Draco pigarreou, tentando achar as palavras certas.

"Eu imaginei que só quisesse distância de mim, depois do dia do nosso casamento. Depois daquela noite… Enfim, depois de tudo que eu te fiz."

Gina engoliu em seco diante da memória da noite de núpcias. Ela preferiu omitir que provavelmente ele estava certo: pelo menos no começo, tudo que ela queria era distância de Draco Malfoy.
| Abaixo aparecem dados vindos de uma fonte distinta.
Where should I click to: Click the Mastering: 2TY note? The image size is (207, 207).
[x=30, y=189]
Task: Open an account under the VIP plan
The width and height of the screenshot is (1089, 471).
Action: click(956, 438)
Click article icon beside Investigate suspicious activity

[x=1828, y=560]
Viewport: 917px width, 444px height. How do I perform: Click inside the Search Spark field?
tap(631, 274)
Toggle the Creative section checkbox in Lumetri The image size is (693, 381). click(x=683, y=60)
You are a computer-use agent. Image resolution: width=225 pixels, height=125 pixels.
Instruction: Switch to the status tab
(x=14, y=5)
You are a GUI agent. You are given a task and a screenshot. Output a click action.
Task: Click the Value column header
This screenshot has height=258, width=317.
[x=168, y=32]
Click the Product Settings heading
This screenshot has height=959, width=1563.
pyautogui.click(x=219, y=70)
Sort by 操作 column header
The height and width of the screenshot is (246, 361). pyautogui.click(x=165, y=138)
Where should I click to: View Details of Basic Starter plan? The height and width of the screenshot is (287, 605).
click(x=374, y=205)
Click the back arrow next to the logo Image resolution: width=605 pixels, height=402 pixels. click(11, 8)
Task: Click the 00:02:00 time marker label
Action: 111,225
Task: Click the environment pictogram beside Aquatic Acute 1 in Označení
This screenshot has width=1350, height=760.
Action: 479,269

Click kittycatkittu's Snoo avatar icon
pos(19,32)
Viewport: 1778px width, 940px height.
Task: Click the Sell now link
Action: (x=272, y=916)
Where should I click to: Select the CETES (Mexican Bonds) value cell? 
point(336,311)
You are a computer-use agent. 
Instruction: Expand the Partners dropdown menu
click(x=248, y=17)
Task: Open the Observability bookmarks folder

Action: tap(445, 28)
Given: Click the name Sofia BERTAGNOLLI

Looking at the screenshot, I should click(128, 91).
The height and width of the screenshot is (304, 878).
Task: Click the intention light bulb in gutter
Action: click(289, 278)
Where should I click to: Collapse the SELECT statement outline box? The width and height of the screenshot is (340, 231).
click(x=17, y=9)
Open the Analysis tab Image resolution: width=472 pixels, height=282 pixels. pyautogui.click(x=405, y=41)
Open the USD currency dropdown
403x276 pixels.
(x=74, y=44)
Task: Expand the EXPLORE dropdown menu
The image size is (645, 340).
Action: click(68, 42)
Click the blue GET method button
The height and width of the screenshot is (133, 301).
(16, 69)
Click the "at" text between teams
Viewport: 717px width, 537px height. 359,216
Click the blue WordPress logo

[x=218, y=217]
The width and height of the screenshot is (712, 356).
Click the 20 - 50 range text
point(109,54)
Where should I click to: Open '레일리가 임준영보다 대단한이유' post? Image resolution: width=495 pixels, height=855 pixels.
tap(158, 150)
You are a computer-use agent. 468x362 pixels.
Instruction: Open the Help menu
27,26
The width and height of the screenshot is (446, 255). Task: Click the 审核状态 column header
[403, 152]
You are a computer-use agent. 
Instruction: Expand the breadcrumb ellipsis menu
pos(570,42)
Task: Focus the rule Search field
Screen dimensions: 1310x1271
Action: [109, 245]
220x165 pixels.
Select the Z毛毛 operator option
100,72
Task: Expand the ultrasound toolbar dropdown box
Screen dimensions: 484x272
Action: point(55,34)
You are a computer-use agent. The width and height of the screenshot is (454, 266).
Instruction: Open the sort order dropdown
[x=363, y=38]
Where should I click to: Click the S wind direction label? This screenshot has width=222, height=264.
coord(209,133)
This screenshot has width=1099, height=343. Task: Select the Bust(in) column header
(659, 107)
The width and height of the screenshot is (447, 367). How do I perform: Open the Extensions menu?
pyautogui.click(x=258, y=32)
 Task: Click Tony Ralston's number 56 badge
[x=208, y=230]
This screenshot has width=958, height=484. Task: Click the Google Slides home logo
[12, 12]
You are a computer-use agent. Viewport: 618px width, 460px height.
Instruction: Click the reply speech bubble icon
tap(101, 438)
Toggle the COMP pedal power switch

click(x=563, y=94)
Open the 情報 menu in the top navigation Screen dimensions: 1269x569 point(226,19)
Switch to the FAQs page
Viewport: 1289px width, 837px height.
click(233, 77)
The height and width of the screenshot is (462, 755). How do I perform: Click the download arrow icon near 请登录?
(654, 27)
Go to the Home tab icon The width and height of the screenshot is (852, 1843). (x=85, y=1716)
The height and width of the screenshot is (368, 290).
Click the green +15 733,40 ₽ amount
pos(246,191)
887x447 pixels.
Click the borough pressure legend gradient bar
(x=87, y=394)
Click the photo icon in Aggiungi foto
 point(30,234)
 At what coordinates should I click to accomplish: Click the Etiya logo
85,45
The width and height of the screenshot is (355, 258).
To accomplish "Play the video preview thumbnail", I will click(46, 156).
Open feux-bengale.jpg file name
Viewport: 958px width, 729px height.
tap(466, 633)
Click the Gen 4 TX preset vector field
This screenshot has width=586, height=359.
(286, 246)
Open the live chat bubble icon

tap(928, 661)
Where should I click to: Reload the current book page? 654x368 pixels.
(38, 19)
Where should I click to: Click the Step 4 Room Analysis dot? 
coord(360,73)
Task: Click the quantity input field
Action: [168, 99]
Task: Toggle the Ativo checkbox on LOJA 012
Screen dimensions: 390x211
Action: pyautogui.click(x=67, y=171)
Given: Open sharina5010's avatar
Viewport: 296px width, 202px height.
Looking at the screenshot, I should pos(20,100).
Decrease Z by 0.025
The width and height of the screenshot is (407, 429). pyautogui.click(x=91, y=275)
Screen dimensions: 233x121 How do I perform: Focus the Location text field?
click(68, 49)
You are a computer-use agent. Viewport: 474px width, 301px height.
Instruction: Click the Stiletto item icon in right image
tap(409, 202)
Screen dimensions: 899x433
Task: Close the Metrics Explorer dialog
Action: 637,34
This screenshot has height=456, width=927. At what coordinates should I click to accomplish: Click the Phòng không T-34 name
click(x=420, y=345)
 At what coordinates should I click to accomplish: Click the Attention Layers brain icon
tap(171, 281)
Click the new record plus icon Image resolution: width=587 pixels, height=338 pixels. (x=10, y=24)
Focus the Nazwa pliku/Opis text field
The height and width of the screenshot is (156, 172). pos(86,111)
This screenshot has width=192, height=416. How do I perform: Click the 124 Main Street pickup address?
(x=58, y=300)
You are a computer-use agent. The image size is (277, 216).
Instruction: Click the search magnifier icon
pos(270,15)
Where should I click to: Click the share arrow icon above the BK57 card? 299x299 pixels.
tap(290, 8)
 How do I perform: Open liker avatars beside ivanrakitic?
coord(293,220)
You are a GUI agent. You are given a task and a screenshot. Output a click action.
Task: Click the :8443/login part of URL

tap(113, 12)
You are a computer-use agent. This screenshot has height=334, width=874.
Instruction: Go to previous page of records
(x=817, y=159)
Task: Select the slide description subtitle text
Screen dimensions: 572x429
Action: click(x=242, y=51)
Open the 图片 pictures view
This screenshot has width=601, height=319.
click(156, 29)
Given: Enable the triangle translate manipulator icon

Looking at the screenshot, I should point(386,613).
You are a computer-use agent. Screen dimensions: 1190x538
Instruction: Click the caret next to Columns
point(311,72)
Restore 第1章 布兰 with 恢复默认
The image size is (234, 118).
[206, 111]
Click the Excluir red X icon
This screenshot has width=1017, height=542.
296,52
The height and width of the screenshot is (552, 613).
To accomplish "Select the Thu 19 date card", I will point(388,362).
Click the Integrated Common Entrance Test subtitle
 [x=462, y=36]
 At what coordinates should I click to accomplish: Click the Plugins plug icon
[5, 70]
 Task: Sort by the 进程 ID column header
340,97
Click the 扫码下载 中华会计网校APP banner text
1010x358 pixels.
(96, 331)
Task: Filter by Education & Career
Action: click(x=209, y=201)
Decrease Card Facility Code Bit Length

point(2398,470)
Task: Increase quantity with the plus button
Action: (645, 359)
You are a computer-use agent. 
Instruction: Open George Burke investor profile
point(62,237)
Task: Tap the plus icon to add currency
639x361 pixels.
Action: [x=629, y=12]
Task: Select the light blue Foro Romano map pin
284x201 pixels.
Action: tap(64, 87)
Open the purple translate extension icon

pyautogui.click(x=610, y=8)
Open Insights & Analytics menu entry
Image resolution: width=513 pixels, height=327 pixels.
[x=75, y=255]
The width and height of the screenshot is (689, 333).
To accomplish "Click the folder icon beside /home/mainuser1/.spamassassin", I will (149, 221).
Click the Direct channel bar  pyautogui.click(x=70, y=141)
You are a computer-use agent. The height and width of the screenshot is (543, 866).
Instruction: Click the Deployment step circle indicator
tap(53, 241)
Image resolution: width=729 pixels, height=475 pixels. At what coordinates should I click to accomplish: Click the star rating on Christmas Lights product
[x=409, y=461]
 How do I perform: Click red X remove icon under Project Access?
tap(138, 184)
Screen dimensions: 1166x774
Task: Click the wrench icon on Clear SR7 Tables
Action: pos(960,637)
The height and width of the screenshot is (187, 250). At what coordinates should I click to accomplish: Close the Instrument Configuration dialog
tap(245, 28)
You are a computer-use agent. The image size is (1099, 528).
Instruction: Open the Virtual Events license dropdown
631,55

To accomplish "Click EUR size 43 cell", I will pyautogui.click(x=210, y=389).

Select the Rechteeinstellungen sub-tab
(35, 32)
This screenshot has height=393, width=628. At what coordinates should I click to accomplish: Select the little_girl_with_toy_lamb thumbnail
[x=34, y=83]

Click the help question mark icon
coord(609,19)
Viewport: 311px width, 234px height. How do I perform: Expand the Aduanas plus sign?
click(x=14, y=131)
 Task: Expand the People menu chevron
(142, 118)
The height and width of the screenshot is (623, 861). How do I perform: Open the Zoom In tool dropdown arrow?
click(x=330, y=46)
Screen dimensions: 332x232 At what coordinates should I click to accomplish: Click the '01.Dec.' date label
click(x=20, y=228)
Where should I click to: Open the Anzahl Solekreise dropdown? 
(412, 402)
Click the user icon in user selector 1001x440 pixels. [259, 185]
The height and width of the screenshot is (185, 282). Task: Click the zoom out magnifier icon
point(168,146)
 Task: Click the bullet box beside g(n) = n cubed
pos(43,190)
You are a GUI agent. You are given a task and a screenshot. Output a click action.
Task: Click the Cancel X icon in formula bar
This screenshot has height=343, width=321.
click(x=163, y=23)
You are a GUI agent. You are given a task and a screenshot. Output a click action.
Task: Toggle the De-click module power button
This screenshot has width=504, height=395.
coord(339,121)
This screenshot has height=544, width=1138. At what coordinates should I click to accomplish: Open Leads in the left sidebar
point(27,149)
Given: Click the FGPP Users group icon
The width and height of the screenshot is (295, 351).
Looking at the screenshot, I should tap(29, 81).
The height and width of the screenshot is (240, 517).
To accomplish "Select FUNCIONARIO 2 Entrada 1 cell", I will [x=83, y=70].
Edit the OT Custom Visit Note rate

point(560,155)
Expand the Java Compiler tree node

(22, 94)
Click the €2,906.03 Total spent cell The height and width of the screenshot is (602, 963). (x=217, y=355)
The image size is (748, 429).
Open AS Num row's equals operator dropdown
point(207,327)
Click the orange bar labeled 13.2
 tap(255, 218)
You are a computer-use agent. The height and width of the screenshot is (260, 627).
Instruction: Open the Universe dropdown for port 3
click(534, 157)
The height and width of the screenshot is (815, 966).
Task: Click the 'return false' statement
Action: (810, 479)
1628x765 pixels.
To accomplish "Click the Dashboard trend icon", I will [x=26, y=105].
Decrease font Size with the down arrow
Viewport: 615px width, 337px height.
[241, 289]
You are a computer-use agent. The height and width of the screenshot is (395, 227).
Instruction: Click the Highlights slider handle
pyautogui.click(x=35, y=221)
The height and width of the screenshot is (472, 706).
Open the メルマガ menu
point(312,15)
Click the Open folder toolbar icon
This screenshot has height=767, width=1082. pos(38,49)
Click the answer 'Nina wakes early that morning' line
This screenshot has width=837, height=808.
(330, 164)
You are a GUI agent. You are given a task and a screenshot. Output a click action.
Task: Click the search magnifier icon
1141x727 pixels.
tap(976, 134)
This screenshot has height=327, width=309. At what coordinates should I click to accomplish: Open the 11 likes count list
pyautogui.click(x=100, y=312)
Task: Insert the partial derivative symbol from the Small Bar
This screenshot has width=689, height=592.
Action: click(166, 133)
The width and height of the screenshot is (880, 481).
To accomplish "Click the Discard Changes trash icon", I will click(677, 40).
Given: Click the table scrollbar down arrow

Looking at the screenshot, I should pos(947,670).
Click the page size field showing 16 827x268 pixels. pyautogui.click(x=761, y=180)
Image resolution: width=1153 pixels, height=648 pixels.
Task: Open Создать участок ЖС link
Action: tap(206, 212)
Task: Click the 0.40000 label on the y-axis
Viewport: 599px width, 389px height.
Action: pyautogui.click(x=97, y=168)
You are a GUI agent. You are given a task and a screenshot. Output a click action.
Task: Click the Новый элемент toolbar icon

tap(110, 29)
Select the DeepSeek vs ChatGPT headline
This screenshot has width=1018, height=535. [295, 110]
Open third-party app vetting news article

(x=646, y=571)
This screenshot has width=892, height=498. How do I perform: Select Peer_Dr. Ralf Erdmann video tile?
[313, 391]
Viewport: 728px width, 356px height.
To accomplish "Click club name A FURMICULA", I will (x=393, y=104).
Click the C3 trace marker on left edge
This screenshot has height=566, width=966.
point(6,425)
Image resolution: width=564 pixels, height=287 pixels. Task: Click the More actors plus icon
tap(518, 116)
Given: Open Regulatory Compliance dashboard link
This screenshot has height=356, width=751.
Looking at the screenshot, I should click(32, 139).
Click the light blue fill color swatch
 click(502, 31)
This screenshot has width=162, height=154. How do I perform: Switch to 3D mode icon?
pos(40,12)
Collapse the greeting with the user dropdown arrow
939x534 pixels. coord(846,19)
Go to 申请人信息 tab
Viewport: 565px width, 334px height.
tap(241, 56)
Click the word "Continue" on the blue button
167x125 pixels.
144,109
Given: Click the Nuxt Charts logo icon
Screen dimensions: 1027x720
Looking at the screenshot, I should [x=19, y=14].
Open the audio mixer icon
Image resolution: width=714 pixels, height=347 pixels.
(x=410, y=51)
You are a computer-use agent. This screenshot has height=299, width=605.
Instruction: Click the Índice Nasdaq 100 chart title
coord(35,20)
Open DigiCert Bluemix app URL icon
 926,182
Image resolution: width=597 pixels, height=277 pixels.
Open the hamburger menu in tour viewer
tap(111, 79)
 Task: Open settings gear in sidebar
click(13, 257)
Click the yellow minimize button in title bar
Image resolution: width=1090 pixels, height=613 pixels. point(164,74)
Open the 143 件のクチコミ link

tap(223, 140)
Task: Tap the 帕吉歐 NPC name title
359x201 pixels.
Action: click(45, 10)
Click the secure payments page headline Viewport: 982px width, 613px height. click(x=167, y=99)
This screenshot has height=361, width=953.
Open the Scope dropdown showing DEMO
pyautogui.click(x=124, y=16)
Aquilo, é claro, estava longe de ser verdade naquele momento.

"E agora, como estão as coisas entre nós?"

Draco a olhou atenta e longamente antes de responder.

"Não como deveriam estar." E voltou a fazer sua busca não dando tempo para que ela perguntasse a razão, ainda com um discreto tom rosado no rosto.

Depois de bufar e não encontrar o que queria, ele passou por ela em direção a porta e Gina percebeu com um lampejo de tristeza que ele a deixaria mais uma vez.

Mas, subitamente, ele pareceu mudar de ideia e murmurar algo como 'para o inferno o medo' e Gina ficou alerta.

Ele deu meia volta e se postou exatamente atrás dela. Ela ficou muito quieta, com receio de se virar e fazer com que ele se afastasse, acabando com aquela estranha proximidade.

Depois de um momento de hesitação, ele colocou as mãos sobre seus ombros, fazendo uma pressão levemente dolorida. Gina se manteve imóvel.

"Você teve alguma coisa com Blaise?" Pelo que Gina podia se lembrar, aquela tinha sido a primeira vez que Draco tinha falado algo rápido demais, se atropelando no meio da frase.

"O quê?!" Ela disse alto demais, totalmente surpresa pela pergunta. Quando se lembrou do incidente em Hogwarts, enrubesceu fortemente e agradeceu por ele não estar vendo o rosto dela. "Pelas barbas de Merlin, Draco! Eu tinha até me esquecido daquilo." Ela ficou em silêncio um instante antes de completar. "Você me tratou muito mal naquela noite, depois do meu acidente com os dementadores… Acho que... que eu só queria me vingar. É infantil, eu sei, mas as vezes não tenho muito controle sobre meu gênio."

Se pudesse, ela teria apostado sua pequena fortuna recém recuperada na hipótese de que ele havia levantado uma sobrancelha para expressar sua descrença. Ainda assim, ele permaneceu com as mãos firmes sobre os ombros dela.

"As vezes?" A pergunta escorria sarcasmo, mas na sequência ele prosseguiu mais seriamente. "E você queria se vingar de mim? Acho que inverteu os papéis: eu é que deveria querer me vingar, não você. Não se esqueça que quem nos colocou nessa situação foi exclusivamente você."

Ela não pôde evitar rolar os olhos. "Eu já te pedi desculpas por isso."

"Como se isso pudesse me impedir de continuar te aturando perto de mim, na minha casa, com meu nome…" Ele enumerando ironicamente.

Contudo, para seu eterno espanto, Gina podia jurar que havia um toque de divertimento na voz dele.

Era estranho conversar com ele naquela posição, só tendo os ouvidos para guiá-la, para decifrar aquele homem através da voz arrastada que ele possuía. Mas, ao mesmo tempo, era inebriante, como a expectativa que a situação criava.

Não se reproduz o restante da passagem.